··· Given entries

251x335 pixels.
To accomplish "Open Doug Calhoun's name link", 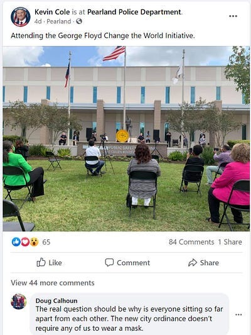I will [56, 300].

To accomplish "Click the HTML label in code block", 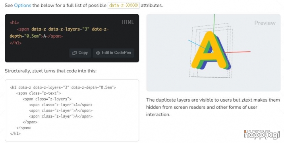I will click(x=128, y=22).
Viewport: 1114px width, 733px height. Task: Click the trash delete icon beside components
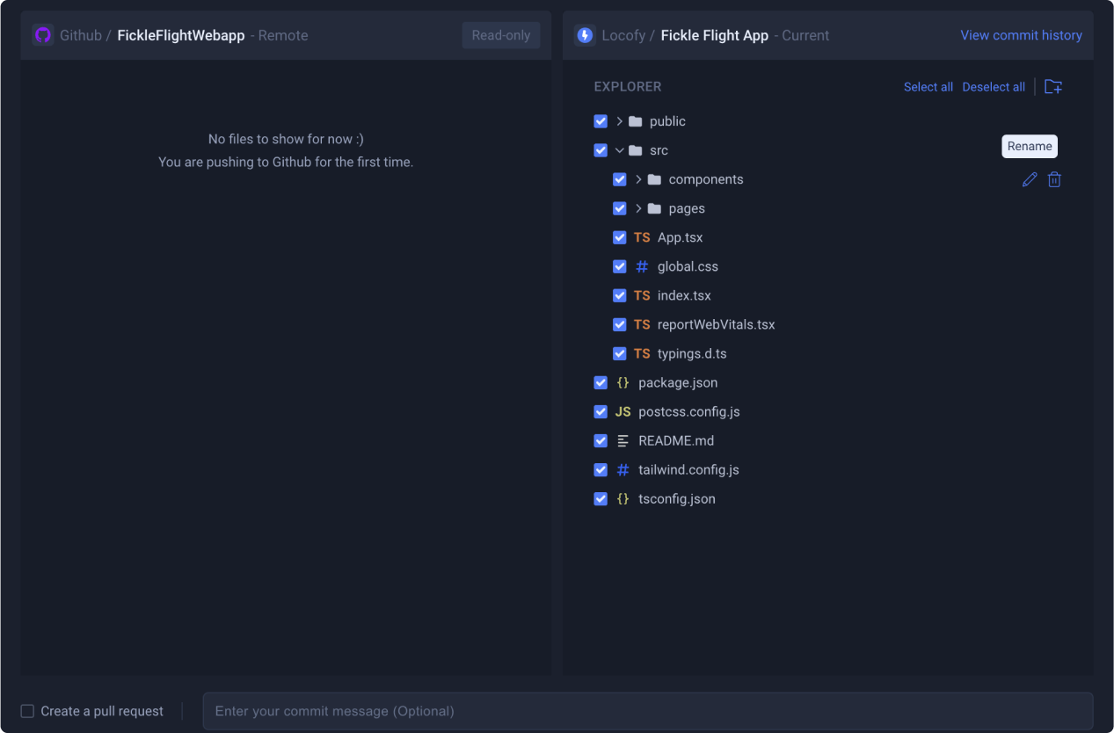pyautogui.click(x=1054, y=179)
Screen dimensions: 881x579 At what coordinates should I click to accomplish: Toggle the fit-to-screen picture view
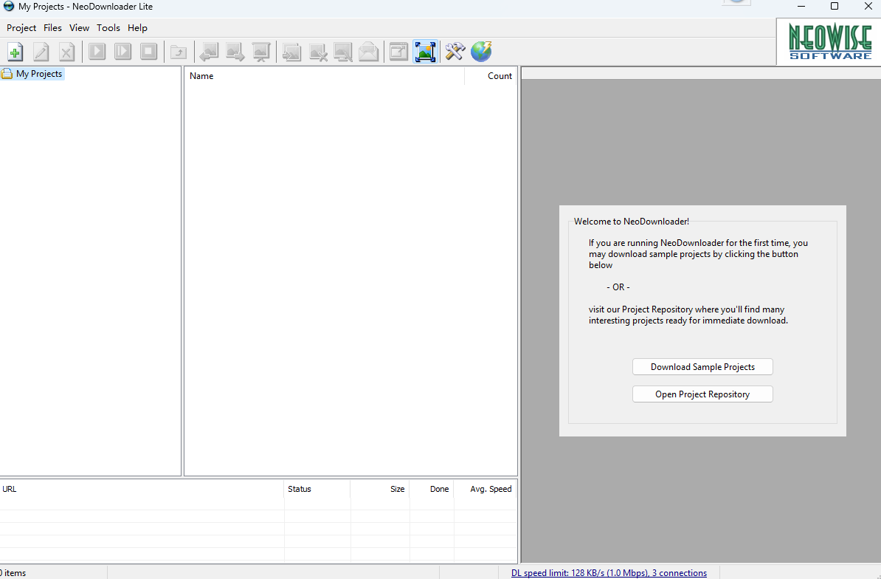coord(425,51)
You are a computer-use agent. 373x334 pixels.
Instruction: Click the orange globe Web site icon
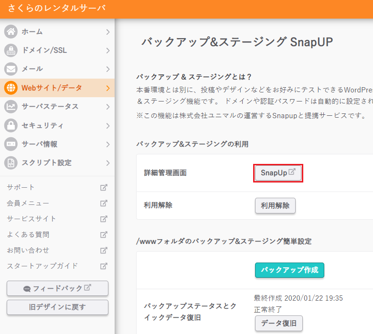click(x=11, y=88)

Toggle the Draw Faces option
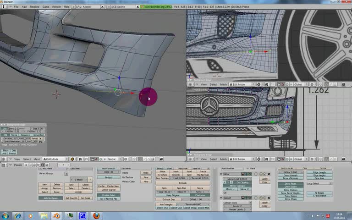290,184
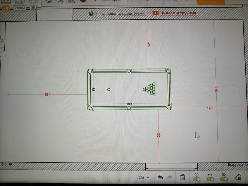Switch to the Стены tab
248x186 pixels.
point(19,7)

······

= Requirement =
Return each line of the listing above that contains the string "Toggle". Case must match exactly.

= Solution to this task =
Screen dimensions: 881x579 At what coordinates should I click to accomplish: Toggle the fit-to-screen picture view
Toggle the Draw Faces option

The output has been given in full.